姜焕璋感觉到季天官只是听到了他的话,并没有听进去,还想再说,话到嘴边却又咽下了,别说季天官,谁会把李氏一个十来岁的商家女放在眼里呢?就是他,经过了之后的几十年,和她朝夕相处、在一个屋檐下的几十年,他不也是刚刚才意识到李氏的可怕?
姜焕璋长揖告退出来,迎着冷风,深吸了口气。
李氏,只能他自己盯着,他自己来解决她,也只有他,看得出她每一步的深意。他在她手里吃了大亏,是他大意了,他太信任她,从前,他信任了她几十年,他从来没想到她会背叛他,这一回,他也没有过这个念头,可她不但背叛了他,还要置他于死地!置姜家满门于死地!
他可没怕过她!
…………
李桐还没回到家,商大奶奶遣来的四个婆子,就抬了两个大箱子到了李家,张太太听说汤家来了四个婆子,吓了一跳,急忙请进。

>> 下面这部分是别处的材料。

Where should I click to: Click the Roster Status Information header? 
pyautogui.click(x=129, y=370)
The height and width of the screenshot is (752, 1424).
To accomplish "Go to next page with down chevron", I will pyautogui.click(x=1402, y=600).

四个婆子恭恭敬敬磕了头,没呈礼单,只指着两个箱子笑道:“我们大奶奶说,我们五娘子刚到京城,诸事不懂,多亏贵家大娘子照应指点,我们大奶奶和我们五娘子都感激得很,我们大奶奶说,原本是该带着我们五娘子亲自上门道谢,想着贵府大爷眼看要春闱,只怕大奶奶不得闲儿,等贵府大爷春闱高中,我们大奶奶再带着我们五娘子上门给大奶奶贺喜。”
张太太听到一句‘多亏贵家大娘子照应指点’,知道这趟谢和这两箱东西和李桐有关,既没多问,也没多说,给四个婆子一人封了个十两的上上封儿,打发走,吩咐孙嬷嬷,“打开瞧瞧。”
孙嬷嬷上前掀开一只箱子,吓了一跳,“唉哟!”
“怎么了?”张太太站了起来,孙嬷嬷指着箱子里一只翡翠石榴盆景,“这也太贵重了。”
张太太伸手拿起翡翠石榴树下一只做成刚刚掉下来样子的玉石石榴,转着看了看,伸手指按在石榴底上,石榴裂开,露出里面一粒粒红宝石的籽儿。
“这盆景儿真是富贵。”孙嬷嬷拿起另一只稍小一点的石榴,按开,看着里面满满的红宝石籽儿,感叹了一句。
“这才一层,抬开,看看下面一层。”张太太退后半步,看了看箱子外,孙嬷嬷忙叫了珍珠过来,抬起箱子最上面的黄铜提手,果然,下面还有一层,放着只整块羊脂玉雕出的笔洗。
“桐姐儿做了什么事儿了?”张太太有些纳闷的嘀咕了句,“合上吧,先抬到不碍事的地方,等桐桐回来看了再说,也该回来了。”
张太太话音刚落,外面小丫头通传,大娘子回来了。
李桐进来,去了斗蓬,净了面收拾好,安安稳稳坐下来接过茶抿了几口,张太太才指着两个箱子说了汤家刚刚送了厚礼过来的事儿,“……咱们跟汤家就是份生意往来,逢年过节,有什么大事,不过打发个管事婆子随一份礼,哪有什么交情?刚刚,我一听说来了四个婆子,就吓了一跳,这也太恭敬了些,再一看这些东西……”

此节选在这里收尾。